▶ _YOUR INSTRUCTIONS_: The article below on high availability Linux systems names a piece of cluster software for implementing rules. What is it called?

▶ _DOCUMENT SEGMENT_:
======
When a working server is critical to your business success, you need to have a plan to deal with server failure. More accurately, it isn’t (or shouldn’t be) the server that is critical, but rather the services it provides. High Availability Linux Systems can help keep services available in the face of hardware failures.

Beef It Up

One approach is to build as resilient a system as possible. A server should have a fault-tolerant storage system, and a redundant power supply is a low-cost option that increases reliability.

That takes care of some of the more vulnerable parts of a server, but you can’t mitigate against every failure. You can have multiple CPUs on a system board, but the if system board itself fails, all bets are off. Likewise with memory: errors there can bring down the system.

Two’s Company

Having two or more servers configured as a High Availability Cluster removes a physical server as a single point of failure. The traditional way of configuring two such servers was to have one as live and one as standby, and keep the data synchronised between them. The two servers would run a “heartbeat” process, and each would monitor the other’s heartbeat. If a certain number of heartbeats were missed, the remaining server would take over as the primary.

The heartbeat system worked, but it wasn’t optimal. For a start, it required an additional server that did nothing most of the time other than monitor the live server. There are also other technical challenges with a heartbeat solution, and today there are better techniques.

Let’s consider the example of a web-based service with a database back-end. There are two key elements to this service: a web server (typically Apache or nginx) and a database (perhaps MariaDB or PostgreSQL). However, there’s no requirement that both elements run on the same hardware.

By arranging to run the database on one server and the web service on the other, we achieve some simple load balancing. We can use some cluster software, Pacemaker, to implement some rules:

  1. Ensure Apache is running
  2. Ensure MariaDB is running
  3. Prefer to have MariaDB not running on the same server as Apache

Under normal circumstances, the two services will run on different servers. Should the server running MariaDB fail, Pacemaker will notice that rule 2 is not being observed. It can’t follow rule 3, so it will start MariaDB on the same server as Apache, and thus service is resumed.
======
▶ _LISTED ENTRIES_:
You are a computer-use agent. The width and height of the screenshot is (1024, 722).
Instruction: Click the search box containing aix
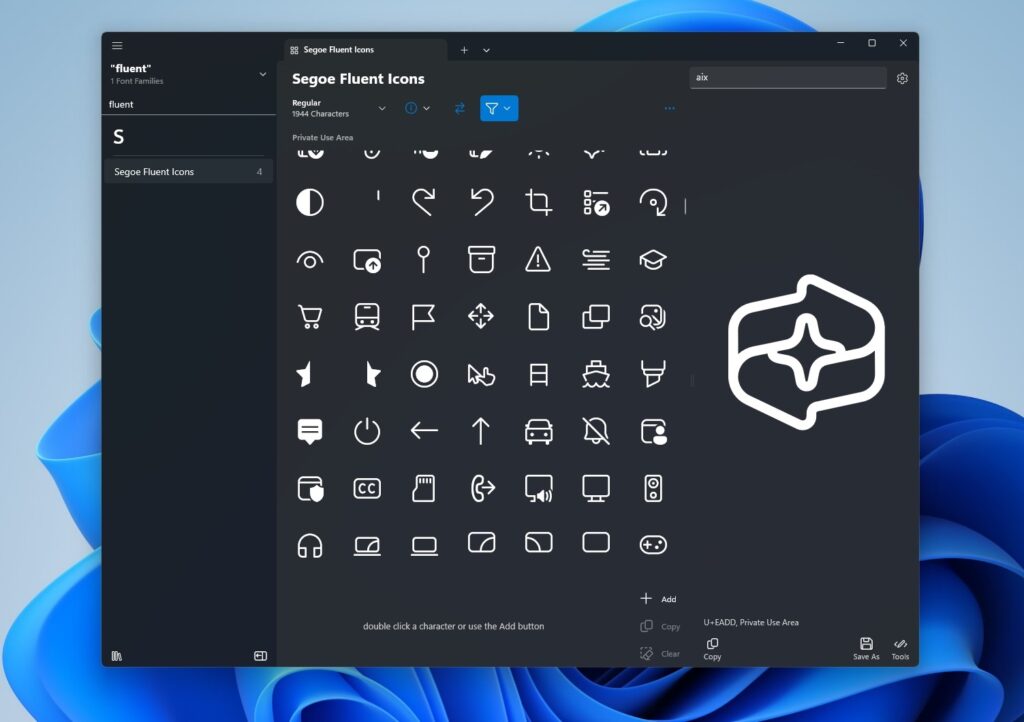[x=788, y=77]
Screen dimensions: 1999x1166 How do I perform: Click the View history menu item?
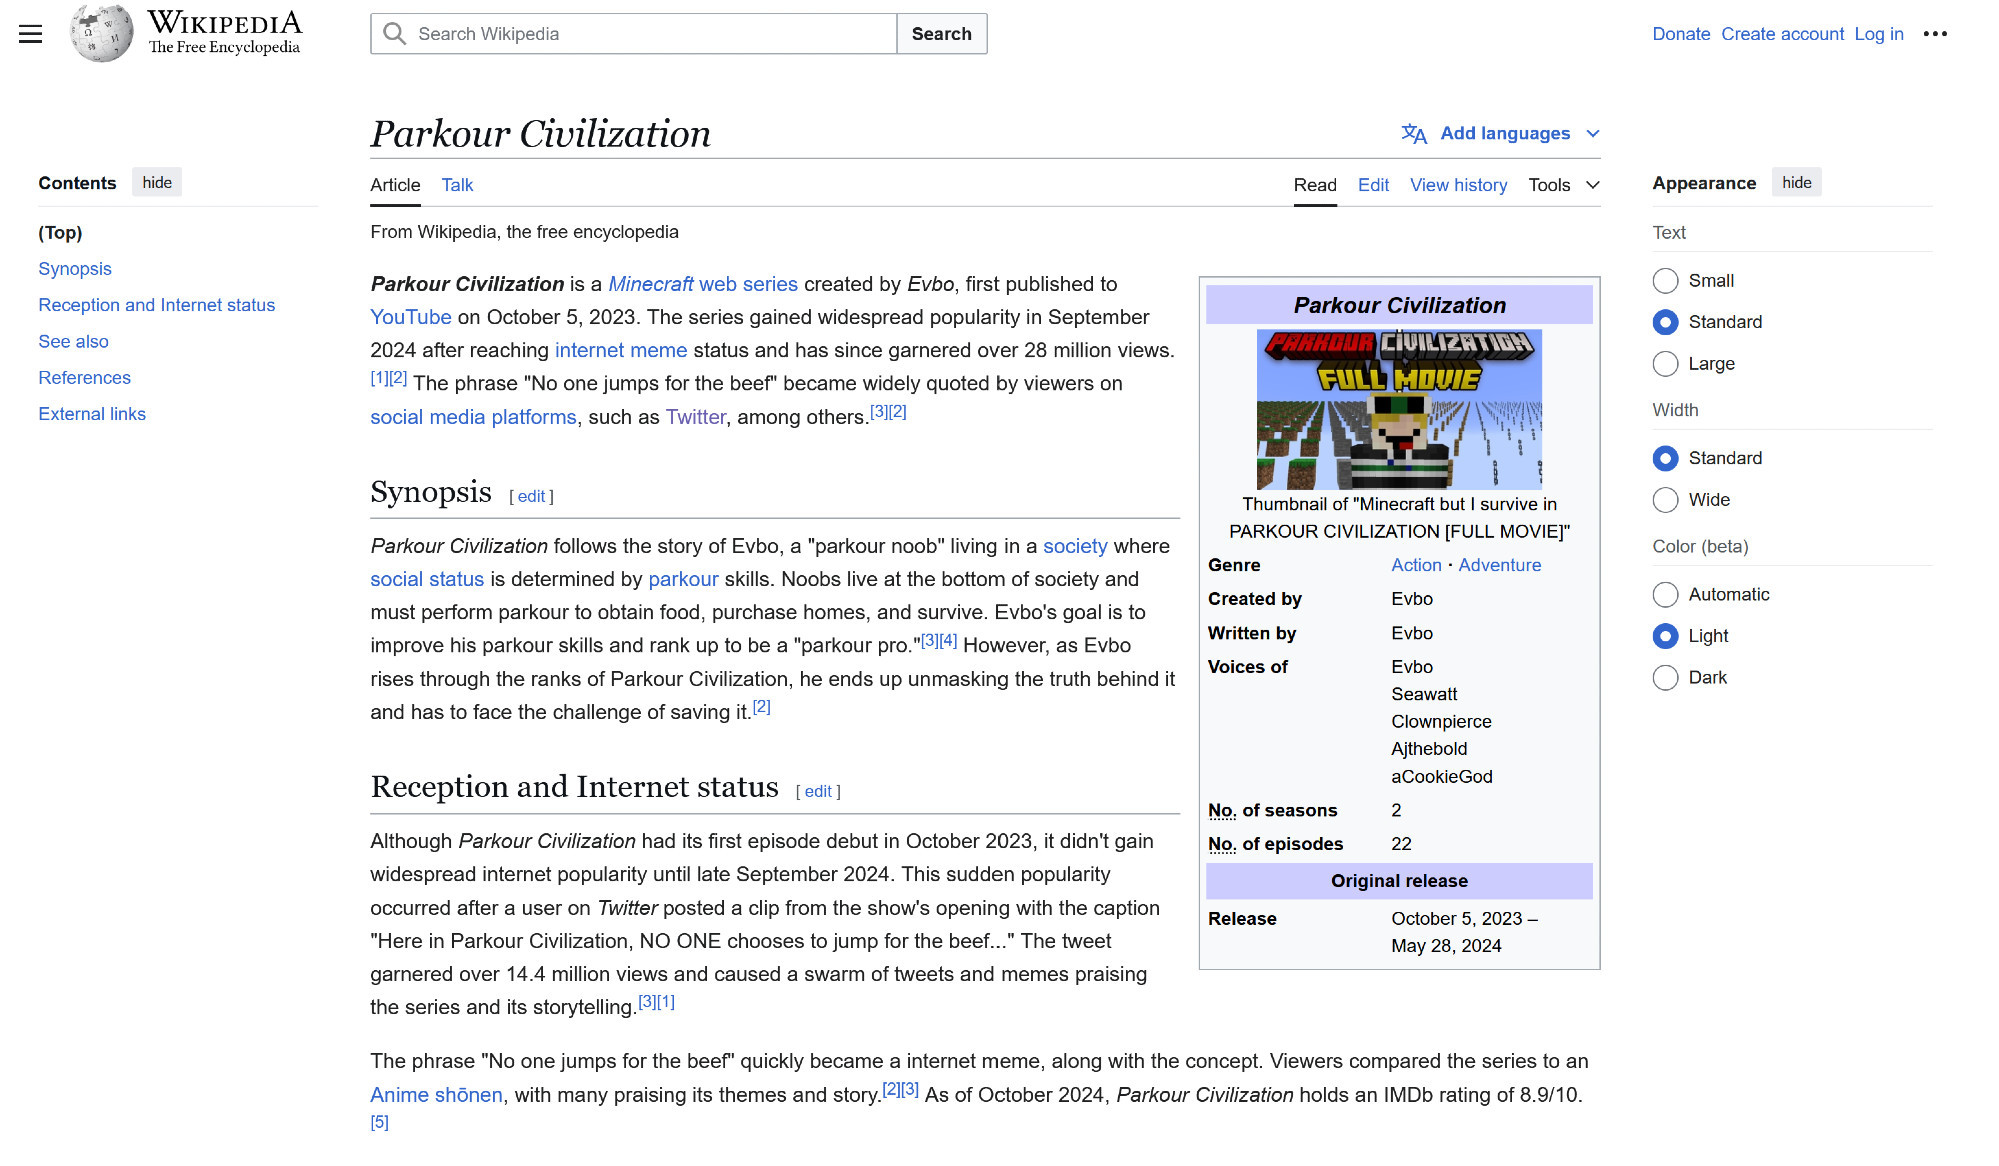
======
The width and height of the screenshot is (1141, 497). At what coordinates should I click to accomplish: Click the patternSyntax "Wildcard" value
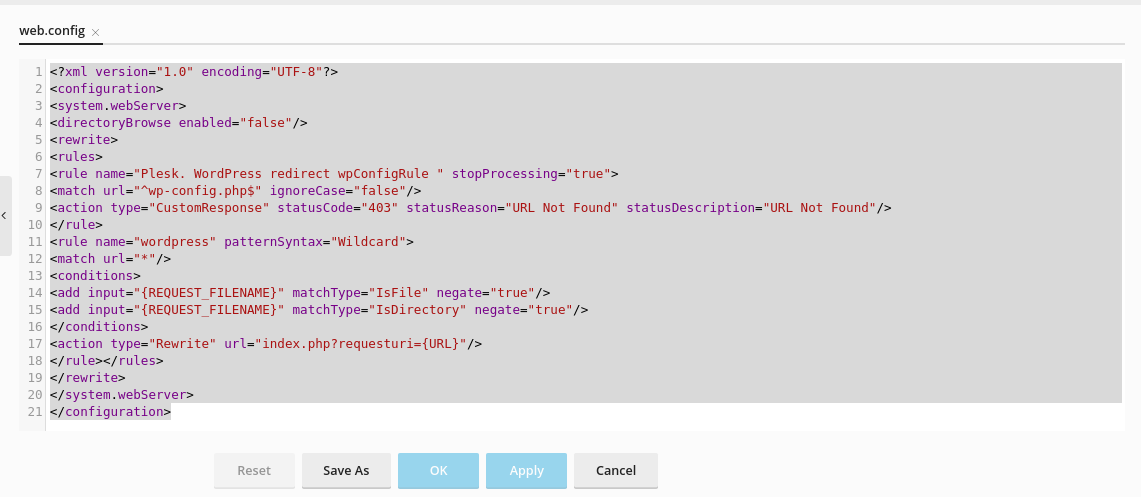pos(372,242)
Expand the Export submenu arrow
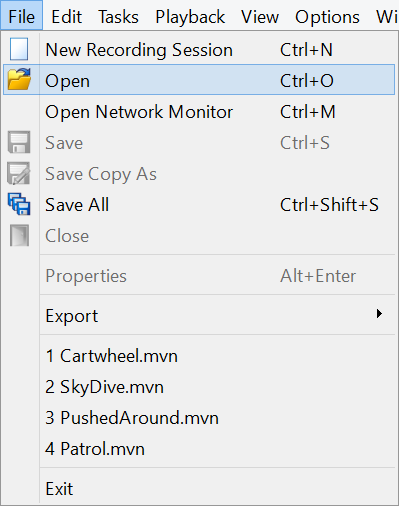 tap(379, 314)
======
▶ _OUTPUT OF THE TASK_: Pacemaker